Let's compute the t-value for EIF4B for 2 **randomly chosen** groups within the cohort.
The rationale here: there is not reason why between 2 random groups, there should be a significant difference, right?

We create 2 random groups of patients, each one having the size of the ALL / AML group

```{r}
# Sample random columns
i.randomALL  = sample(1:ncol(all.aml),length(i.all))
#
# Compute the t-test between the 2 random groups and get the t-value
t.h0=t.test(all.aml[i.gene,i.randomALL],
            all.aml[i.gene,-i.randomALL])$statistic
t.h0
```

> repeat this several times to get various t-values over various random groups We can repeat this 10000 times over 10000 random splits of the cohorts

```{r}
t.values = sapply(1:10000,function(i) {
  # random columns
  i.randomALL  = sample(1:ncol(all.aml),length(i.all))
  #
  # get t-value between the 2 random groups
  t.test(all.aml[i.gene,i.randomALL],all.aml[i.gene,-i.randomALL])$statistic
})
#
# Plot the histogram
hist(t.values);abline(v=t.obs,lwd=3,col='red')
```

This distribution approximates the $H_0$ distribution of the test statistics.

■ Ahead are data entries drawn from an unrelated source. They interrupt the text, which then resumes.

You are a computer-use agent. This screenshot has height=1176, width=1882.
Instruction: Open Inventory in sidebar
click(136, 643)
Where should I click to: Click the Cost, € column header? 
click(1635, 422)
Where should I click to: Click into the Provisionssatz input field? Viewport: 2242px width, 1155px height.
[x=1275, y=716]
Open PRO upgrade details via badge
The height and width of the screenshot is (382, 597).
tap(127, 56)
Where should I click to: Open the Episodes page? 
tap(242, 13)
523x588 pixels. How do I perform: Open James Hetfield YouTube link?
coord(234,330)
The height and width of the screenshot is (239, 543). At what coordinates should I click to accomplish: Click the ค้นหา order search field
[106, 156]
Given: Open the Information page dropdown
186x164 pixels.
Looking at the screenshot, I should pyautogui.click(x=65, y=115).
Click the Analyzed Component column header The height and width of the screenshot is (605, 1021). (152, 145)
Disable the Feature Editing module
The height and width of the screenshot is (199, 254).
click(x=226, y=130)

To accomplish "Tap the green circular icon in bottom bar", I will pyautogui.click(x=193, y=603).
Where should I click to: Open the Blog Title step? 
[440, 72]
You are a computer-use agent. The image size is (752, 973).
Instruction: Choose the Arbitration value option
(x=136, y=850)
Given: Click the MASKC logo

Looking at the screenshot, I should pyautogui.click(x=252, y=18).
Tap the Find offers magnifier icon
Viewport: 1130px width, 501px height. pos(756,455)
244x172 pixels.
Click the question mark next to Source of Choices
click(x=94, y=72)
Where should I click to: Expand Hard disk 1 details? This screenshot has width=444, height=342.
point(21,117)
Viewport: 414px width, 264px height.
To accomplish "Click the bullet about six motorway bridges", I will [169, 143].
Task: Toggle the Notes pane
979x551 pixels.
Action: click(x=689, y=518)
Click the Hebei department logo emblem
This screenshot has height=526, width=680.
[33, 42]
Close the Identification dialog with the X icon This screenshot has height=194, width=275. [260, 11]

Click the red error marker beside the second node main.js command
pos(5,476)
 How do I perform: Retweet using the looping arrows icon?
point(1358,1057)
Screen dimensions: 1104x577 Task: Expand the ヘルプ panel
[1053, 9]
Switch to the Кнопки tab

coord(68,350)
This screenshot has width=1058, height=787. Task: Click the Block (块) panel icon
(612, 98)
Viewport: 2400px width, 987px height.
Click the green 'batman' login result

> What does the distribution look like??
> Compute the mean and standard deviation of the t.values; plot a qq-plot

```{r}
mean(t.values)
sd(t.values)
qqnorm(t.values);qqline(t.values)
```

This is a standard normal distribution (actually, a t-distribution with degrees of freedom (df) equal to the number of patients -2)!\
Do you remember why -2?

We can overlay the **empirical** $H_0$ distribution that we have just determined with the **theoretical** $H_0$ distribution, which is a t-distribution with `r ncol(all.aml)-2` degrees of freedom.

```{r}
x = seq(-4,4,by=0.2)
y = dt(x,df=ncol(all.aml)-2)
hist(t.values,freq=FALSE);lines(x,y,type='l',col= 'red',lwd=3)
```

> Pretty close, no?

## Computing the p-value

We can place the value of the observed t-statistics between the **real** ALL and AML subgroups on this histogram:

```{r}
hist(t.values,xlim=c(-4,4));abline(v=t.obs,lty=3,lwd=4,col='red')
```

Since we are performing a 2-sided t-test here (remember the $H_0$ hypothesis formulation!), we have to check what the probability is to get **more extreme** t-values under $H_0$.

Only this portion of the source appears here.